The Advice That Allowed Me to Show Up for My Dog

Throughout my time with Griffey, I have received all sorts of advice, both solicited and unsolicited–something so many of us with pets with behavior challenges experience. 

But there was one conversation that is seared into my memory so deeply because it was the thing that let me show up for Griffey and help him learn the skills that empower him to be the absolutely incredible creature he is today. 

So this is something I want to share with other pet parents. The ones who may hold a little resentment toward their pet’s challenges, or that find themselves in despair of the life they wanted, or that are finding it hard to bond with the creature that is in their house. 

Your journey with your pet is yours and yours alone, but I hope this can help you even half as much as it helped me.

So let’s get into it.

Back in 2017, my partner and I were gearing up to get our Karen Pryor Academy Certified Training Partner credentials. Since we were both applying to the program we needed two dogs, one for each of us to work through the program. We had our wonderful companion, Laika, and it was the right time to bring another dog into the family. 

I distinctly remember sitting down at our dining room table talking about my concerns because, for those of you who don’t know, the KPA-CTP workshops are no joke.
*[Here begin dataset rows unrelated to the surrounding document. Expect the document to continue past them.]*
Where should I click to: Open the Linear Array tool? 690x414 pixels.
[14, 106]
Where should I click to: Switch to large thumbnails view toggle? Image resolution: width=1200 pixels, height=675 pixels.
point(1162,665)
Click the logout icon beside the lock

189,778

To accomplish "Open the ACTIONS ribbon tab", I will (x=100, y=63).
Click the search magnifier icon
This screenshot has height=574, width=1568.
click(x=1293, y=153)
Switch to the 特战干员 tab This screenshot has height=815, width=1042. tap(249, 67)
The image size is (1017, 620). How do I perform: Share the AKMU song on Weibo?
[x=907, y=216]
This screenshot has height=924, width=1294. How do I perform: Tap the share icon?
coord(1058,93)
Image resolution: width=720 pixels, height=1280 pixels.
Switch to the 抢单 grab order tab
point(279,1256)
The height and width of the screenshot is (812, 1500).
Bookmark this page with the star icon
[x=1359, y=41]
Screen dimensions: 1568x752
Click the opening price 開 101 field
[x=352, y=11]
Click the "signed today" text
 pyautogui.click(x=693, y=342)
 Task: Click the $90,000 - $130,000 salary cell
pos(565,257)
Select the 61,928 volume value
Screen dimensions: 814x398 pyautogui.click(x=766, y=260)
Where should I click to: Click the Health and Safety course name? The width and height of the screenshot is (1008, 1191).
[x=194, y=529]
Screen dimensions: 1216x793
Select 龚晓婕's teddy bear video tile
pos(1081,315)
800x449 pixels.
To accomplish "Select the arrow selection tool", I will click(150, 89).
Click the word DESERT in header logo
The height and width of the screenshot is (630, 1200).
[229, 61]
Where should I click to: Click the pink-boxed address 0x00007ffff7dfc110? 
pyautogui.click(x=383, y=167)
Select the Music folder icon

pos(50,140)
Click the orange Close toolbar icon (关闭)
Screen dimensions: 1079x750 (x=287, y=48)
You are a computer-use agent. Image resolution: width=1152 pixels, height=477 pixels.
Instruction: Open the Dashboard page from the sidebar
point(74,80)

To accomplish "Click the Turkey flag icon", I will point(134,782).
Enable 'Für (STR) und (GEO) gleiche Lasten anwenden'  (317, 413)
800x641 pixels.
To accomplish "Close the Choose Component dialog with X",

It is tough for both dog and person, so I was looking for something incredibly specific in our next dog. Our next dog needed to be good with other dogs, good with other people, interested in learning and training, and had to be able to be left alone. We had things so easy with Laika that I was really worried about shaking things up.

Fast forward: we went to a few shelters looking for the right companion for this stage in our life. At the last shelter, we saw these immaculate ears poking out over the bottom panel of the kennel door, and we asked to meet the dog who grew them. 

Out in the meet and greet yard, he was interested in engaging with us, took treats from total strangers, was a perky little fella, and reports were that he got along well with the dogs that they introduced him to at the shelter, and with the shelter staff. It was a done deal.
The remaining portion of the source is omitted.